Participants in last week’s (28 – 30 May) eLearning Africa Conference in Kampala, Uganda, were in no doubt, however, that it is the combination of education and IT that is critical to Africa’s future. Stanley Simataa, Namibia’s Minister of ICT, told a special meeting of ministers of education and ICT at the event that “a 10 percent increase in investment in broadband infrastructure will guarantee a 1.3 percent increase in economic growth.” And the influential eLearning Africa Report, which was published last week, stresses that “if education is the key to everything, the key to the education of the future is infrastructure.”
The network of distance learning centres, built up across Africa, are local and regional communication hubs, which facilitate knowledge-sharing, education and training for leaders and professionals in the private, public, civil society and NGO sectors.
“Under the leadership of Dr Mor Seck, the Director of the Senegal Distance Learning Centre, the Association of African Distance Learning Centres (AADLC) has played a crucial role in building the capacity of its members using the distance learning model,” says Charles Senkondo, Director of the Tanzanian Distance Learning Centre.
By facilitating the sharing of expertise and offering a forum for pan-African strategising between key stakeholders, the centres have helped African countries both to take advantage of new trends and to mitigate the effects of numerous recent crises, including the global financial collapse, mango fruit fly, management of mega disasters and the outbreak of bird flu.
“The DLCs have played an important role in combatting HIV Aids across Africa,” says Senkondo. “They have been actively involved in educating, synthesizing experiences and strategizing across the continent. It has definitely resulted in a reduction of HIV Aids across the continent.”
The DLCs are autonomous (an important factor for the World Bank when it originally decided to support their establishment) and even more important to Africa’s burgeoning private sector than to governments.
“This autonomy has been a vital factor in their success and sustainability,” says Charles Senkondo. “DLCs have been of great service to the private sector in providing diverse services that would not have been available without DLC technology. ”
Senkondo attributes much of the AADLC’s success to the determination of the organization President.
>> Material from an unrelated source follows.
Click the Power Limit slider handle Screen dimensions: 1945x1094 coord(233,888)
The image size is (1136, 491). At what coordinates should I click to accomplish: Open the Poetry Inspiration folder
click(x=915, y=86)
Seck has masterminded AADLC’s expansion across Africa, in the process creating an organization that is playing an important role in enabling Africa to seize the opportunity that the combination of ICT and education brings.
“We started with about six countries,” he says, “and, in ten years, we’ve expanded to more than 15 countries, which are actively involved and engaged in the network. We’ve made expertise in distance learning management and education really available in a short period of time in Africa. We’ve helped to overcome the language barriers and got people to communicate, share their expertise and work together to overcome problems and make the most of new opportunities. This is Africa as one and it’s something I’m really proud of.”
He added that he intends to increase the number of countries participating in the network to enable more people outside the capital cities to have access to the sharing of knowledge and experience.